ALVIN B. RUBIN, Circuit Judge:
Once again we consider the plight of a Louisiana ex-wife who is assessed with an income tax deficiency on one-half of that part of her former husband’s community earnings received by him prior to the termination of the marital community and never paid to her. Concluding that Louisiana law made the income belong to the spouses in equal shares and, therefore, permits the imposition of the tax, we reverse the contrary conclusions of the Tax Court, 70 T.C. 775, and remand for further proceedings.
I.
Mrs. Mary Ellen Brent and Dr. Walter H. Brent, Jr. were married in 1950 in Louisiana, where they resided throughout their marriage. They separated informally in 1967. On January 17,1968, Mrs. Brent filed suit for divorce. On March 26, 1970, Dr. Brent in turn filed suit for divorce. The two suits were consolidated for trial. On December 9, 1971, a final judgment was rendered granting Dr. Brent’s petition. Mrs. Brent’s 1968 action was dismissed.
Both the Brents were on a calendar year basis. On his 1970 tax return, which was apparently timely filed on April 15, 1971, while both suits were still pending, Dr. Brent reported net income from his medical practice of $75,207.51 and investment income of $1,348.87. He excluded one-half of the total income as being owned by his wife. However, the only money he delivered to her was $4,800 as alimony pendente lite. Mrs. Brent did not have access to her husband’s financial records and did not receive a copy of his 1970 tax return. In 1972, she filed a separate 1970 tax return that did not include any of the community income.
The Commissioner determined that Dr. Brent’s income for 1970 was community property under Louisiana law and that Mrs. Brent was taxable on one-half of it. He assessed a penalty for failure to file a timely return under 26 U.S.C. § 6651(a). The Tax Court held that, under Louisiana law, the divorce decree terminated Mrs. Brent’s ownership rights in her husband’s income retroactively to March 26, 1970, when the second petition for divorce was filed, and she was, therefore, not taxable on any part of the income thereafter earned by Dr. Brent. It found a tax deficiency based on
her one-half share of the income earned prior to March 26, 1970. The Commissioner appeals from that part of the decision holding that Dr. Brent’s income from March 26, 1970, to December 31, 1970, was not community income.

..............................

◆ Prompt 1:
According to the court opinion, on what date did Mrs. Brent file suit for divorce?
◆ Prompt 2:
Carry on the court opinion from its last sentence.
The items that follow have nothing to do with the court opinion.

◆ Data supplied:

..............................

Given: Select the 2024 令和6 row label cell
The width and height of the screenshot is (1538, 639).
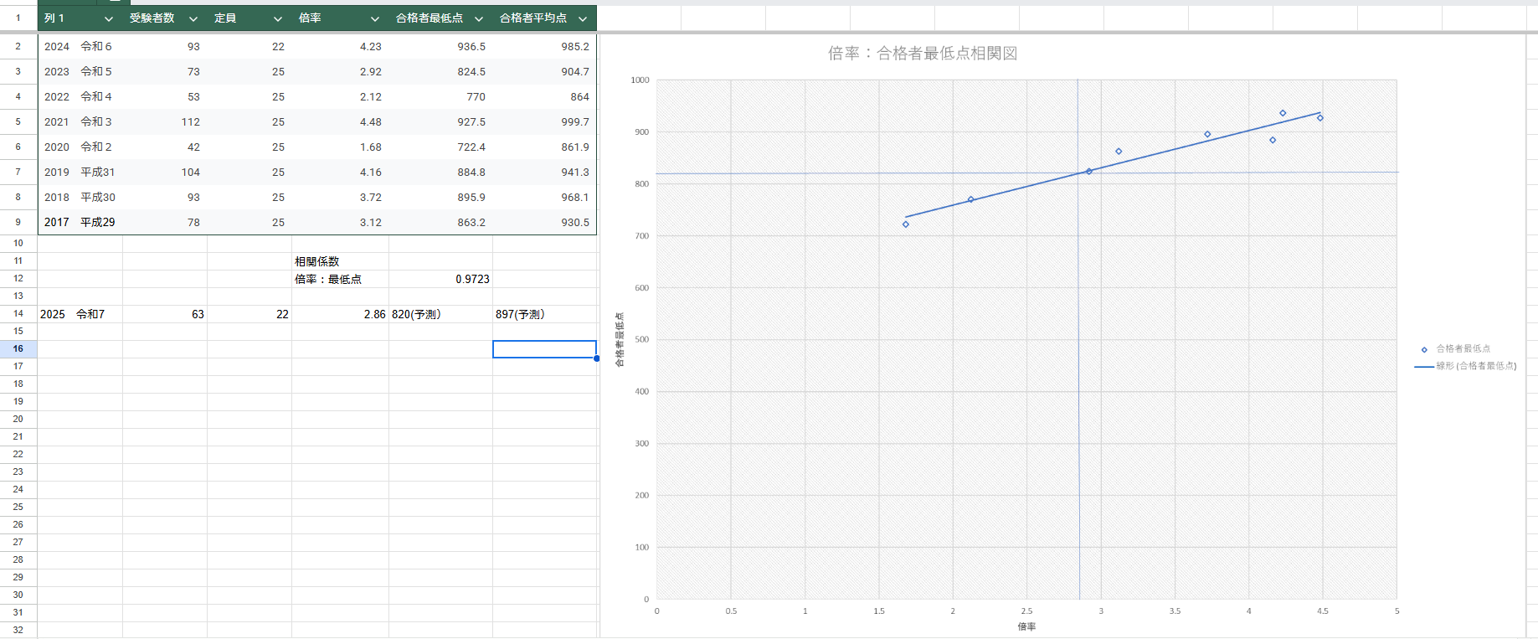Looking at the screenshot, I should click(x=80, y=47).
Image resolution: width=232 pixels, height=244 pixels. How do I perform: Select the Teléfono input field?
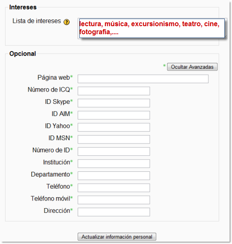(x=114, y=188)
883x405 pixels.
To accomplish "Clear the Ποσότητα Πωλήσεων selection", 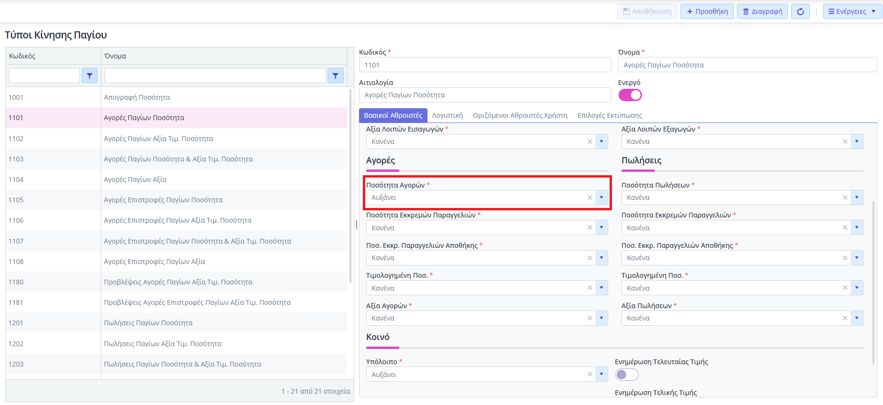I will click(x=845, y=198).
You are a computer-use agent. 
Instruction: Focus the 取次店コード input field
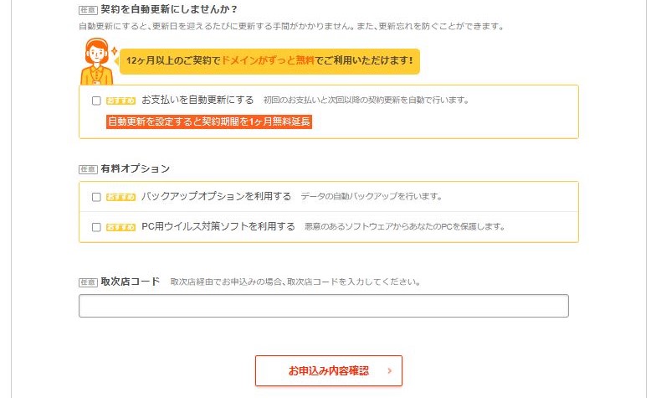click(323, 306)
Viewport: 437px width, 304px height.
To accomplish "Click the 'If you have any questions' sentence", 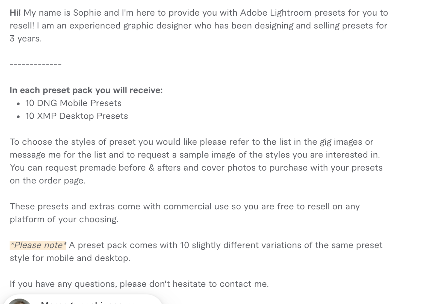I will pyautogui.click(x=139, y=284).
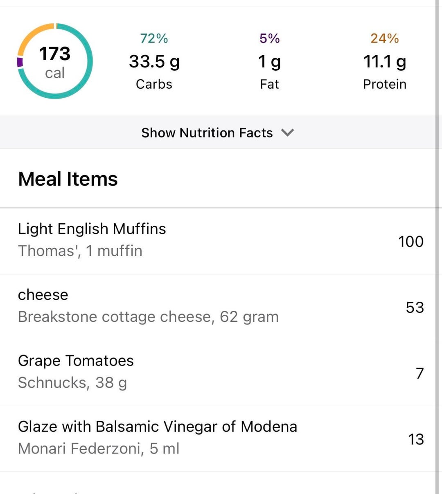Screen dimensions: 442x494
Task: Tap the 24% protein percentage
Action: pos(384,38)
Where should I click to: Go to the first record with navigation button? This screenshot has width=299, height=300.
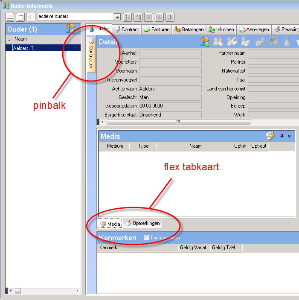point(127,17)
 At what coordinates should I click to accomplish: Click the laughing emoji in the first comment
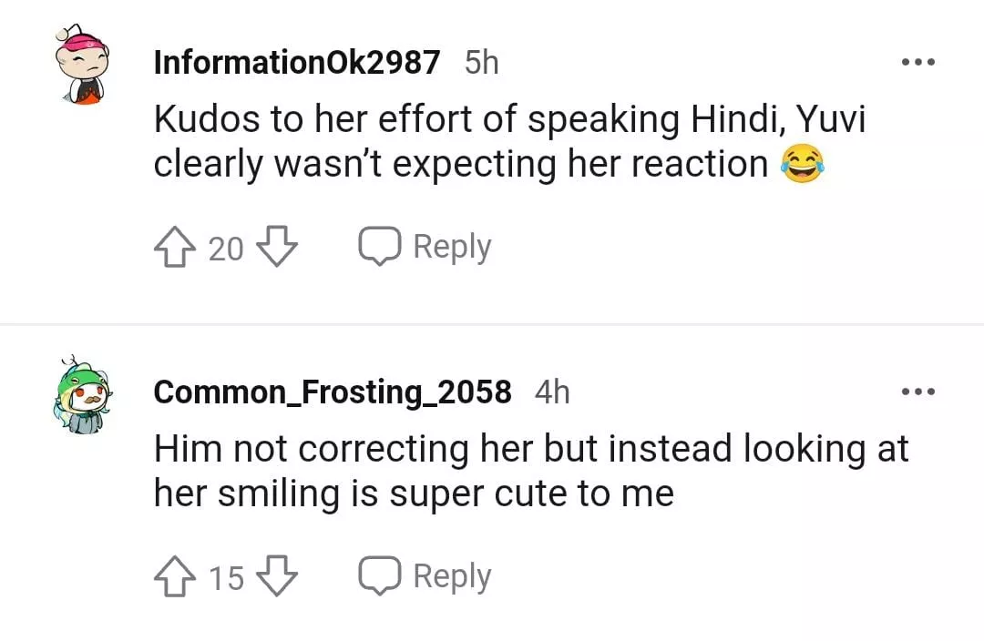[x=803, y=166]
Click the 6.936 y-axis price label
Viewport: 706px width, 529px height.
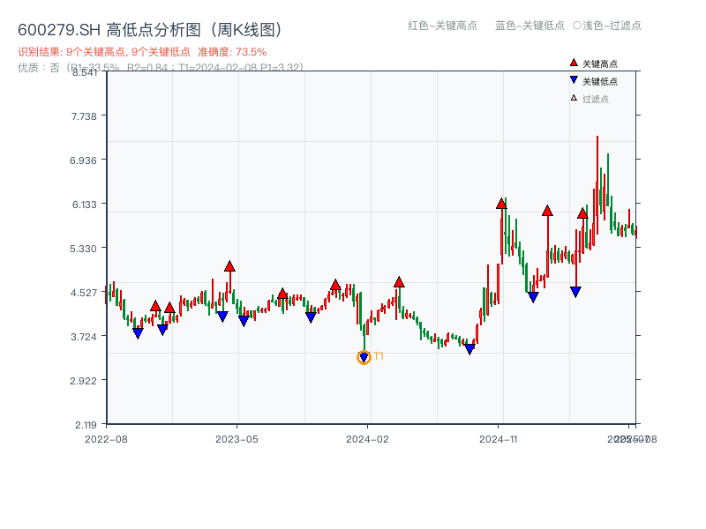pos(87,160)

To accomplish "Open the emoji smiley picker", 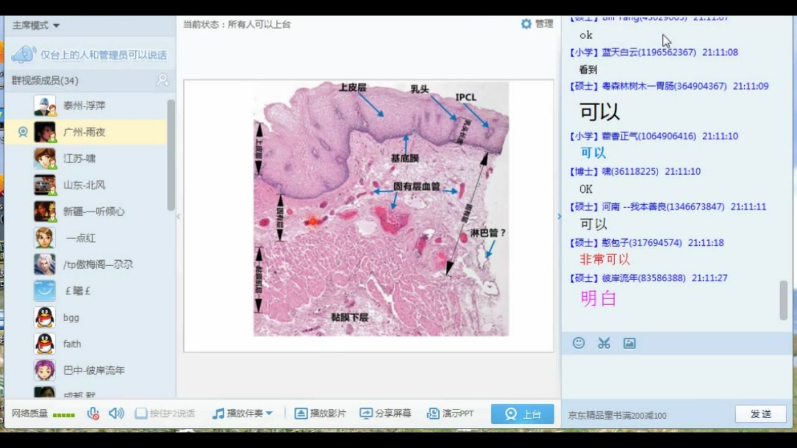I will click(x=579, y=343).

..............................

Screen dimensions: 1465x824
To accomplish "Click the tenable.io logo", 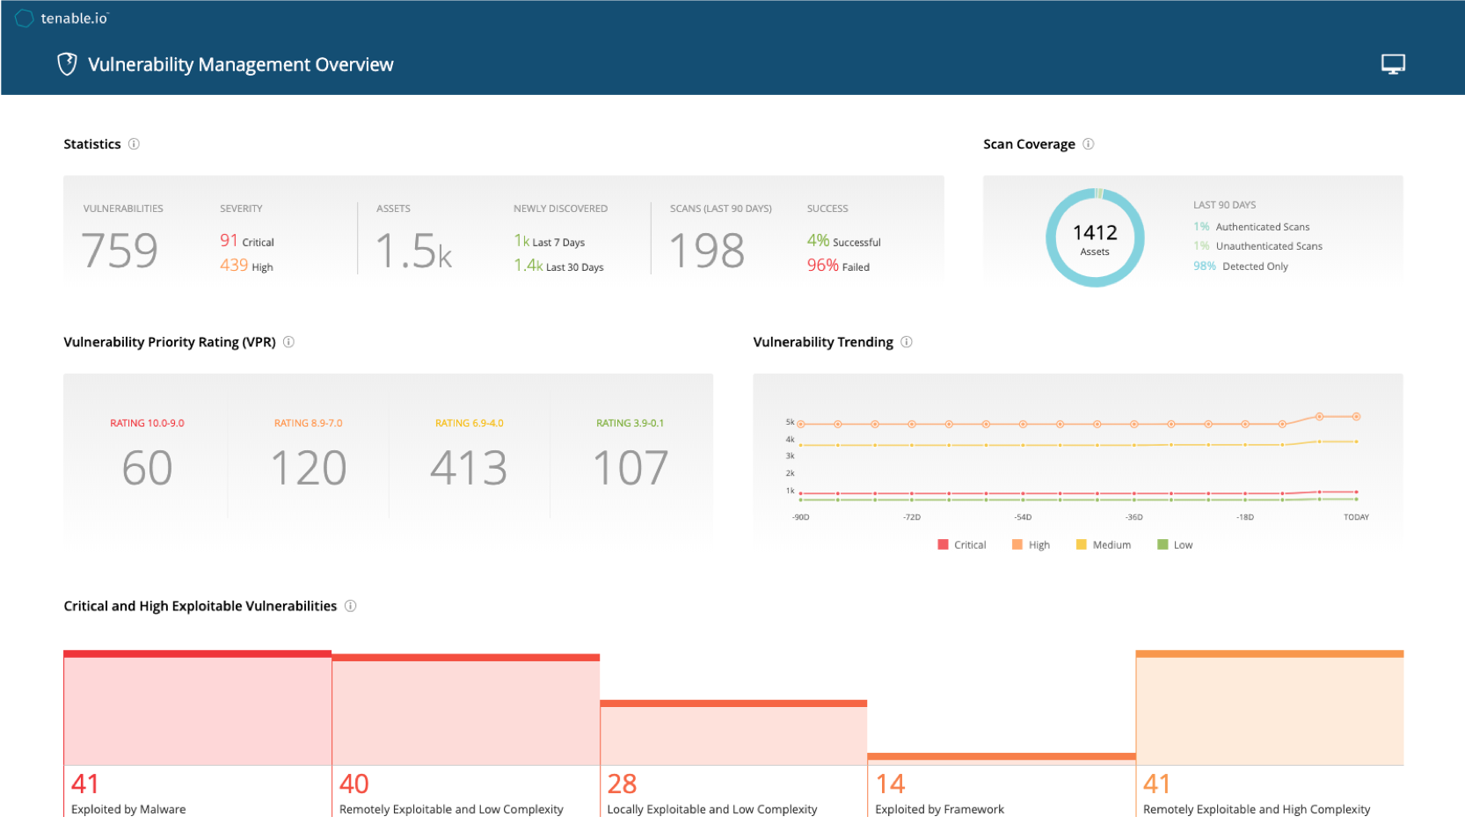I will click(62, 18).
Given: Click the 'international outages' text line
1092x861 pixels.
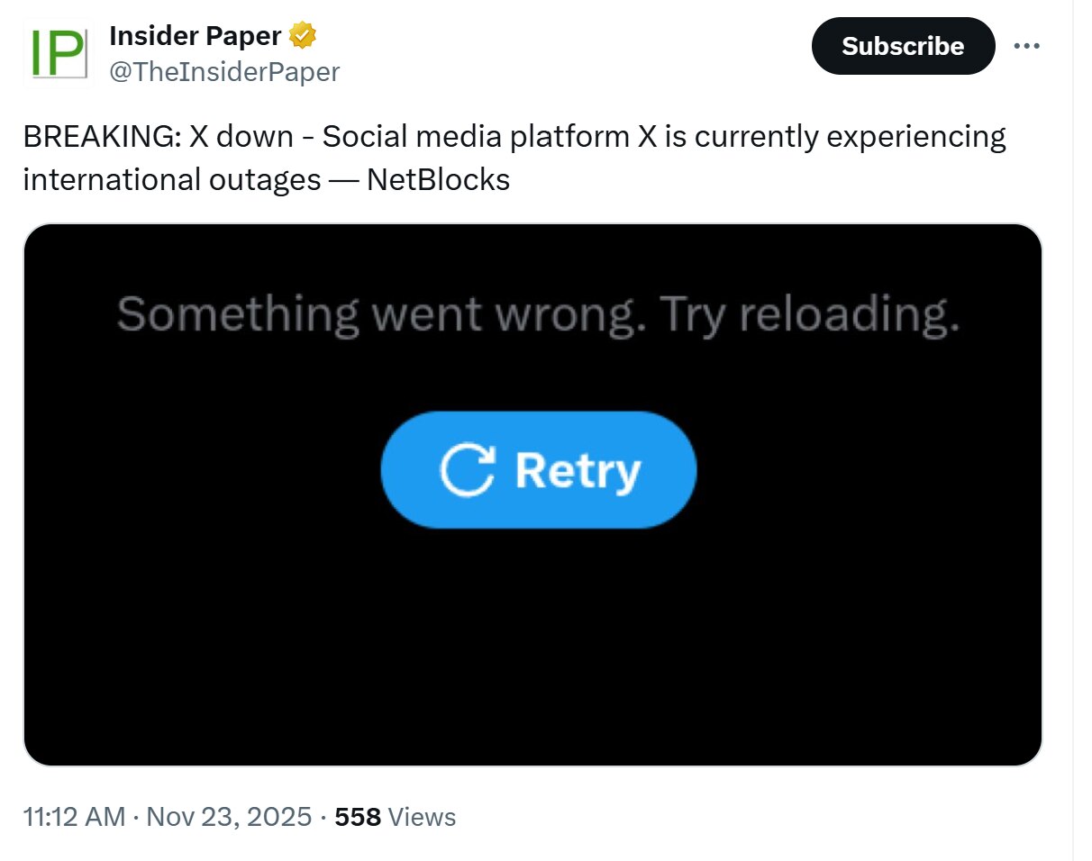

..............................

◆ Final answer 1:
January 17, 1968.

◆ Final answer 2:
II.
Judge Wisdom’s scholarly opinion in
Bagur
v.
Commissioner,
603 F.2d 491 (5th Cir. 1979) , explains the fundamental concepts of the Louisiana community property system as it was applied during the period from Louisiana’s adoption of its first civil code in 1803
until 1979, when Louisiana adopted the Matrimonial Regimes Law, La.Civ.Code Ann. arts. 2325-2376 (West 1971 & Supp. 1980) . The wife had a present, vested, undivided one-half ownership of the property acquired during the marriage, including her husband’s earnings.
It has been difficult, however, for Congress and the IRS to fit the civilian property system into a tax structure based essentially on common law principles of property and special tax principles based on control not formal title.
Bagur,
603 F.2d at 494. Therefore, Louisiana’s courts began to explain the community property system in terms that permitted division of income for tax purposes.
See Phillips v. Phillips,
160 La. 813, 107 So. 584 (1926),
discussed in Bagur,
603 F.2d at 494 n.3.
When married taxpayers were permitted by the Revenue Act of 1948, 62 Stat. 110, 114, to file a joint return, treating the income of each spouse as if it were earned one-half by each, Louisiana residents and other married persons in states with similar community property laws ceased to enjoy the tax advantage that had previously resulted from Louisiana’s community property recognition of each spouse’s interest in community earnings of the other spouse as “vested ... the moment it is acquired,”
Phillips v. Phillips,
160 La. 813, 825, 107 So. 584, 588 (1926). However, the state’s property system was not altered, either by judicial decision,
or, until 1979, by statute. Thus, in
Bagur,
we held two wives each presumptively taxable on one-half of her husband’s earnings while they were living separate although neither wife had any knowledge of or benefit from her husband’s earnings.
Unlike the wives in
Bagur,
Mrs. Brent was divorced from her husband before the tax deficiency was assessed. Article 155 of the Louisiana Civil Code, which for present purposes was substantially the same in 1970 and 1971 as it is today, makes a judgment of divorce “retroactive to the date on which the petition for same was filed.”
The sole question before us is whether this difference requires a different result.
Under the terms of Article 155, if a divorce is granted, the earnings of the husband during the pendency of the suit become his exclusive property; his wife can claim no ownership interest in them.
See Roberts
v.
Roberts,
325 So.2d 674 (La.App.1976);
Foster v. Foster,
246 So.2d 70 (1971)
app. denied,
258 La. 774, 247 So.2d 867 (1971);
Aime v. Hebert,
254 So.2d 299 (La.App.1971).
On the other hand, if the action fails for any reason to result in a final judgment in favor of the petitioner, it has no effect on the husband’s earnings and they remain community property.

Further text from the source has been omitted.